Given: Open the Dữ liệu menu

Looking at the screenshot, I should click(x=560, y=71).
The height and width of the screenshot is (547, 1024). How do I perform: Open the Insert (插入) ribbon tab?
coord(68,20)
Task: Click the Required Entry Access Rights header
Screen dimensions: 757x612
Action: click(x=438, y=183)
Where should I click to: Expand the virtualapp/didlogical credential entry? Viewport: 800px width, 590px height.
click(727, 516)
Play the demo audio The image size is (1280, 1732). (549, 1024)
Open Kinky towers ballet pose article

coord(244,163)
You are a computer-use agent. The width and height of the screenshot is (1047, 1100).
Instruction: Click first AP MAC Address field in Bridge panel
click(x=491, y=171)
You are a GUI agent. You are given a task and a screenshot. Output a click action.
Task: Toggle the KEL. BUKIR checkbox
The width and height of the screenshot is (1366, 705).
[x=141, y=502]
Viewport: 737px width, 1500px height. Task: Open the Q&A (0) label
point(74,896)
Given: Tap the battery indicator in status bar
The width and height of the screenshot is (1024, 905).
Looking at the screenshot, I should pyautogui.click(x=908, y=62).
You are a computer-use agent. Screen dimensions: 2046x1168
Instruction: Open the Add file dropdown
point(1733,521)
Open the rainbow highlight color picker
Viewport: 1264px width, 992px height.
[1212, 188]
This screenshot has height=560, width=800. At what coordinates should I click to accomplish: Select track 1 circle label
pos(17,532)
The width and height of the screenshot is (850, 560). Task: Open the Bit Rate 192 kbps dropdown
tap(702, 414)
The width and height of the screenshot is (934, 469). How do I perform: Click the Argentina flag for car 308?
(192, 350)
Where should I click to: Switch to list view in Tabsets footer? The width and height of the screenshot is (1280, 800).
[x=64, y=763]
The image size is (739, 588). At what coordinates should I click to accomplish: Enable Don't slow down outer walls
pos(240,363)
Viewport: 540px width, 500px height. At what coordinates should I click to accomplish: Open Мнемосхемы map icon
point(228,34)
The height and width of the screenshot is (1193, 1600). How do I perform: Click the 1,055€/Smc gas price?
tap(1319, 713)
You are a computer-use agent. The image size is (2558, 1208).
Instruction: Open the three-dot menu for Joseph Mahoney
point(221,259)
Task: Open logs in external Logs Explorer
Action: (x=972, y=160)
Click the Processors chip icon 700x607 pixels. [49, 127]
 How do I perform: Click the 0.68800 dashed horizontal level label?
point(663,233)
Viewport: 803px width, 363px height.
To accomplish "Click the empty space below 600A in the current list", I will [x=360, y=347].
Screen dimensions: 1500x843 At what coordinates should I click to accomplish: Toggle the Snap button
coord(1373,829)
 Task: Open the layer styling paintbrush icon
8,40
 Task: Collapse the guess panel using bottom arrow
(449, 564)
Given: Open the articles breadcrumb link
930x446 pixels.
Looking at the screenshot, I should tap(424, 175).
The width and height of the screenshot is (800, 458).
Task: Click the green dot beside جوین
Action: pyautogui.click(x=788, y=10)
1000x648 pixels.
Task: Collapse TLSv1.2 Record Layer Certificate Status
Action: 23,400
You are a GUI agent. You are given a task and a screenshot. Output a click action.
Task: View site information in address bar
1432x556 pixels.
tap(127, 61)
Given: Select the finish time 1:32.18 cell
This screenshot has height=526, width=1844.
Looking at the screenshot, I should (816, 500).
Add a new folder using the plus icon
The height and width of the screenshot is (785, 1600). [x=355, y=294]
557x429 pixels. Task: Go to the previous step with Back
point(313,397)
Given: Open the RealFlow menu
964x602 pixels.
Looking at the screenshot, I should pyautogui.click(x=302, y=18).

- - - -

▶ **WORK TASK**
Read through the entries and copy every line that includes "computer".

▶ **YOUR SOLUTION**
You are a computer-use agent. The width and height of the screenshot is (1047, 1100).
You are a computer-use agent. Screen dimensions: 2046x1168
You are a computer-use agent. The image size is (2558, 1208).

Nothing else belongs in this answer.